▶ [Requirement]:
Your reply must consist of the data below, reproduced character for character.

Stored data:

§ §

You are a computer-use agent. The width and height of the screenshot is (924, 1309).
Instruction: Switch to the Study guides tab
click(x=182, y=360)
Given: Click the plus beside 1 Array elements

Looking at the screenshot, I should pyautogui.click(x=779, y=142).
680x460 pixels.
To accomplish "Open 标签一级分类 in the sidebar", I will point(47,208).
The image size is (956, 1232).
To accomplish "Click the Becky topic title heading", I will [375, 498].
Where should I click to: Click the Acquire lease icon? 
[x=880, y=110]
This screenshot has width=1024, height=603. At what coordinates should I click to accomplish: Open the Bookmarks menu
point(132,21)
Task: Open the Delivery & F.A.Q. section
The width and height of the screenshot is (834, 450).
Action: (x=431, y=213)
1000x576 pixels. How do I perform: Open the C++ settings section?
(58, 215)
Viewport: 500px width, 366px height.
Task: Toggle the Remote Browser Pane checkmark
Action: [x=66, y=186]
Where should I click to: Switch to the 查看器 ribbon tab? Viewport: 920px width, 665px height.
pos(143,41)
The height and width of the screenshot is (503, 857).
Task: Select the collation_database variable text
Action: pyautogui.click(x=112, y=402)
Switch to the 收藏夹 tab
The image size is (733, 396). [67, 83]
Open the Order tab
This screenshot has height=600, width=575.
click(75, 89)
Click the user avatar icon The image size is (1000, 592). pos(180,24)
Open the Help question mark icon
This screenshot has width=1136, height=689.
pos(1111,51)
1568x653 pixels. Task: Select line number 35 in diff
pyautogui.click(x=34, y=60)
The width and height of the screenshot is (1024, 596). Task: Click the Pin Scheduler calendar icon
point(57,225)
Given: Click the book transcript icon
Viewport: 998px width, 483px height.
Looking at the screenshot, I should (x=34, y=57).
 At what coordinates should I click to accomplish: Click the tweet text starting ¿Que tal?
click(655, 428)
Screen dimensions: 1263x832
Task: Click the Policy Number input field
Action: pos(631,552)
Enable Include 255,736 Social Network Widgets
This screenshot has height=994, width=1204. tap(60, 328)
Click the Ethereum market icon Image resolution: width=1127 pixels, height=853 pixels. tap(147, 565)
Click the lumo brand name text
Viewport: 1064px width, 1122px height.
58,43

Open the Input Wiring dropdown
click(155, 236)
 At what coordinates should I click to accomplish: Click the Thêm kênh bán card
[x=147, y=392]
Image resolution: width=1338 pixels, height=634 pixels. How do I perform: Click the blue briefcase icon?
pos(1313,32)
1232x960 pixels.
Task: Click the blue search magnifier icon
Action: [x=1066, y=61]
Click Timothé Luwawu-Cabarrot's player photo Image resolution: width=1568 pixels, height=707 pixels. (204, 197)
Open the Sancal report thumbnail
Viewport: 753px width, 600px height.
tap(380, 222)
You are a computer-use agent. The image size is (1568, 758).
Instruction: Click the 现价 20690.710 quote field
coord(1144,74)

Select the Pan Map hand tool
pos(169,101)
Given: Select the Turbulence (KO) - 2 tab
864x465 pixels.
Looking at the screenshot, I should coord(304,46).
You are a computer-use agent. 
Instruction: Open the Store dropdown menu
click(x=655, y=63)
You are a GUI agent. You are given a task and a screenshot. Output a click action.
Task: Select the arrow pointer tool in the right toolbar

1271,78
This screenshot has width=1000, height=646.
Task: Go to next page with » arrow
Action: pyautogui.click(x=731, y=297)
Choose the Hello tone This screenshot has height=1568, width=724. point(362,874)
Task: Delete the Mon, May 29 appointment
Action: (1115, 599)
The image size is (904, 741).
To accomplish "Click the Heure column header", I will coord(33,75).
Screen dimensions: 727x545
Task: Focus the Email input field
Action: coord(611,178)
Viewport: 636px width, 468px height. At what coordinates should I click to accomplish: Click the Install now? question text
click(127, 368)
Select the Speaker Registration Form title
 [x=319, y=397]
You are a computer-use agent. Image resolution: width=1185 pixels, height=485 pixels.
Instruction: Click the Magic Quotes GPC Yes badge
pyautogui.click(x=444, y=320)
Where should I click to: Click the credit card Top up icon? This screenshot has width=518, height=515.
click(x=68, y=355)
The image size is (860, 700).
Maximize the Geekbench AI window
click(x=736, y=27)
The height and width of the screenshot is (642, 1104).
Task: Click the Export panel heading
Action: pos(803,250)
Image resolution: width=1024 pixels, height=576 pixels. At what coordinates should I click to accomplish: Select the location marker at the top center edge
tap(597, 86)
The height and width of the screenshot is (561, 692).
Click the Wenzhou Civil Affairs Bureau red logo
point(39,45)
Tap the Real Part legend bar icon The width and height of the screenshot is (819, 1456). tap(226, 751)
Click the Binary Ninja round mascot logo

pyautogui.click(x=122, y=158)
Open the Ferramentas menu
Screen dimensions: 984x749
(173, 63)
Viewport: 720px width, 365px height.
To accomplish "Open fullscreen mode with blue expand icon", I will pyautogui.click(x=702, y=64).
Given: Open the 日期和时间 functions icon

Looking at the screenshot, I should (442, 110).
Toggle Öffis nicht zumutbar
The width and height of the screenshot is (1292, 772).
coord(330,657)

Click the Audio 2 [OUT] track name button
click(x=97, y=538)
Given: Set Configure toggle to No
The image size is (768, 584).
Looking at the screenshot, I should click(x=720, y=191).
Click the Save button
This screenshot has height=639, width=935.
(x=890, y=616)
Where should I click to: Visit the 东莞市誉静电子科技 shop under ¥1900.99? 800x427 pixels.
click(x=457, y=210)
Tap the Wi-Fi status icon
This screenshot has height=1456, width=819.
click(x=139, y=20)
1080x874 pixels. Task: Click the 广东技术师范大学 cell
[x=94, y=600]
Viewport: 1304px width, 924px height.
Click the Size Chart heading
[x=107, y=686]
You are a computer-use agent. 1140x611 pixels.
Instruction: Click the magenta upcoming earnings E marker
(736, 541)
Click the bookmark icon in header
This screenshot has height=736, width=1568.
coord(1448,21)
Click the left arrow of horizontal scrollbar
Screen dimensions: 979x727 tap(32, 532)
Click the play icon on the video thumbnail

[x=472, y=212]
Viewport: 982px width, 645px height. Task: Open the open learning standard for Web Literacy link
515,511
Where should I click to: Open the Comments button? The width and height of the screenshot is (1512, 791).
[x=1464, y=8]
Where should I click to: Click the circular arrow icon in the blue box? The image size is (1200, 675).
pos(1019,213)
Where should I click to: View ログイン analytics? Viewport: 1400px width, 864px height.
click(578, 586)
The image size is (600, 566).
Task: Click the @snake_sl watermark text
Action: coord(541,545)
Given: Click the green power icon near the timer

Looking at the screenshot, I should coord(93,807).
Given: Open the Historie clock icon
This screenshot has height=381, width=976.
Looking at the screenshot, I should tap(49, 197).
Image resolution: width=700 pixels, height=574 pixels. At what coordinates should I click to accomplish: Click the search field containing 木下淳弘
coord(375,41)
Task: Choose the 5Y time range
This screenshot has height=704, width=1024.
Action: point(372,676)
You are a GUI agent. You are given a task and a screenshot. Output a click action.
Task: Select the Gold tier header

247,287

§ §

▶ [Answer below]:
You are a computer-use agent. The width and height of the screenshot is (924, 1309).
Instruction: Switch to the Study guides tab
click(x=182, y=360)
Given: Click the plus beside 1 Array elements

Looking at the screenshot, I should pyautogui.click(x=779, y=142).
680x460 pixels.
To accomplish "Open 标签一级分类 in the sidebar", I will point(47,208).
The image size is (956, 1232).
To accomplish "Click the Becky topic title heading", I will [375, 498].
Where should I click to: Click the Acquire lease icon? 
[x=880, y=110]
This screenshot has width=1024, height=603. At what coordinates should I click to accomplish: Open the Bookmarks menu
point(132,21)
Task: Open the Delivery & F.A.Q. section
The width and height of the screenshot is (834, 450).
Action: (x=431, y=213)
1000x576 pixels. How do I perform: Open the C++ settings section?
(58, 215)
Viewport: 500px width, 366px height.
Task: Toggle the Remote Browser Pane checkmark
Action: [x=66, y=186]
Where should I click to: Switch to the 查看器 ribbon tab? Viewport: 920px width, 665px height.
pos(143,41)
The height and width of the screenshot is (503, 857).
Task: Select the collation_database variable text
Action: pyautogui.click(x=112, y=402)
Switch to the 收藏夹 tab
The image size is (733, 396). [67, 83]
Open the Order tab
This screenshot has height=600, width=575.
click(75, 89)
Click the user avatar icon The image size is (1000, 592). pos(180,24)
Open the Help question mark icon
This screenshot has width=1136, height=689.
pos(1111,51)
1568x653 pixels. Task: Select line number 35 in diff
pyautogui.click(x=34, y=60)
The width and height of the screenshot is (1024, 596). Task: Click the Pin Scheduler calendar icon
point(57,225)
Given: Click the book transcript icon
Viewport: 998px width, 483px height.
Looking at the screenshot, I should (x=34, y=57).
 At what coordinates should I click to accomplish: Click the tweet text starting ¿Que tal?
click(655, 428)
Screen dimensions: 1263x832
Task: Click the Policy Number input field
Action: pos(631,552)
Enable Include 255,736 Social Network Widgets
This screenshot has height=994, width=1204. tap(60, 328)
Click the Ethereum market icon Image resolution: width=1127 pixels, height=853 pixels. tap(147, 565)
Click the lumo brand name text
Viewport: 1064px width, 1122px height.
58,43

Open the Input Wiring dropdown
click(155, 236)
 At what coordinates should I click to accomplish: Click the Thêm kênh bán card
[x=147, y=392]
Image resolution: width=1338 pixels, height=634 pixels. How do I perform: Click the blue briefcase icon?
pos(1313,32)
1232x960 pixels.
Task: Click the blue search magnifier icon
Action: [x=1066, y=61]
Click Timothé Luwawu-Cabarrot's player photo Image resolution: width=1568 pixels, height=707 pixels. (204, 197)
Open the Sancal report thumbnail
Viewport: 753px width, 600px height.
tap(380, 222)
You are a computer-use agent. The image size is (1568, 758).
Instruction: Click the 现价 20690.710 quote field
coord(1144,74)

Select the Pan Map hand tool
pos(169,101)
Given: Select the Turbulence (KO) - 2 tab
864x465 pixels.
Looking at the screenshot, I should coord(304,46).
You are a computer-use agent. 
Instruction: Open the Store dropdown menu
click(x=655, y=63)
You are a GUI agent. You are given a task and a screenshot. Output a click action.
Task: Select the arrow pointer tool in the right toolbar

1271,78
This screenshot has width=1000, height=646.
Task: Go to next page with » arrow
Action: pyautogui.click(x=731, y=297)
Choose the Hello tone This screenshot has height=1568, width=724. point(362,874)
Task: Delete the Mon, May 29 appointment
Action: (1115, 599)
The image size is (904, 741).
To accomplish "Click the Heure column header", I will coord(33,75).
Screen dimensions: 727x545
Task: Focus the Email input field
Action: coord(611,178)
Viewport: 636px width, 468px height. At what coordinates should I click to accomplish: Click the Install now? question text
click(127, 368)
Select the Speaker Registration Form title
 [x=319, y=397]
You are a computer-use agent. Image resolution: width=1185 pixels, height=485 pixels.
Instruction: Click the Magic Quotes GPC Yes badge
pyautogui.click(x=444, y=320)
Where should I click to: Click the credit card Top up icon? This screenshot has width=518, height=515.
click(x=68, y=355)
The image size is (860, 700).
Maximize the Geekbench AI window
click(x=736, y=27)
The height and width of the screenshot is (642, 1104).
Task: Click the Export panel heading
Action: pos(803,250)
Image resolution: width=1024 pixels, height=576 pixels. At what coordinates should I click to accomplish: Select the location marker at the top center edge
tap(597, 86)
The height and width of the screenshot is (561, 692).
Click the Wenzhou Civil Affairs Bureau red logo
point(39,45)
Tap the Real Part legend bar icon The width and height of the screenshot is (819, 1456). tap(226, 751)
Click the Binary Ninja round mascot logo

pyautogui.click(x=122, y=158)
Open the Ferramentas menu
Screen dimensions: 984x749
(173, 63)
Viewport: 720px width, 365px height.
To accomplish "Open fullscreen mode with blue expand icon", I will pyautogui.click(x=702, y=64).
Given: Open the 日期和时间 functions icon

Looking at the screenshot, I should (442, 110).
Toggle Öffis nicht zumutbar
The width and height of the screenshot is (1292, 772).
coord(330,657)

Click the Audio 2 [OUT] track name button
click(x=97, y=538)
Given: Set Configure toggle to No
The image size is (768, 584).
Looking at the screenshot, I should click(x=720, y=191).
Click the Save button
This screenshot has height=639, width=935.
(x=890, y=616)
Where should I click to: Visit the 东莞市誉静电子科技 shop under ¥1900.99? 800x427 pixels.
click(x=457, y=210)
Tap the Wi-Fi status icon
This screenshot has height=1456, width=819.
click(x=139, y=20)
1080x874 pixels. Task: Click the 广东技术师范大学 cell
[x=94, y=600]
Viewport: 1304px width, 924px height.
Click the Size Chart heading
[x=107, y=686]
You are a computer-use agent. 1140x611 pixels.
Instruction: Click the magenta upcoming earnings E marker
(736, 541)
Click the bookmark icon in header
This screenshot has height=736, width=1568.
coord(1448,21)
Click the left arrow of horizontal scrollbar
Screen dimensions: 979x727 tap(32, 532)
Click the play icon on the video thumbnail

[x=472, y=212]
Viewport: 982px width, 645px height. Task: Open the open learning standard for Web Literacy link
515,511
Where should I click to: Open the Comments button? The width and height of the screenshot is (1512, 791).
[x=1464, y=8]
Where should I click to: Click the circular arrow icon in the blue box? The image size is (1200, 675).
pos(1019,213)
Where should I click to: View ログイン analytics? Viewport: 1400px width, 864px height.
click(578, 586)
The image size is (600, 566).
Task: Click the @snake_sl watermark text
Action: coord(541,545)
Given: Click the green power icon near the timer

Looking at the screenshot, I should coord(93,807).
Given: Open the Historie clock icon
This screenshot has height=381, width=976.
Looking at the screenshot, I should tap(49, 197).
Image resolution: width=700 pixels, height=574 pixels. At what coordinates should I click to accomplish: Click the search field containing 木下淳弘
coord(375,41)
Task: Choose the 5Y time range
This screenshot has height=704, width=1024.
Action: point(372,676)
You are a GUI agent. You are given a task and a screenshot. Output a click action.
Task: Select the Gold tier header

247,287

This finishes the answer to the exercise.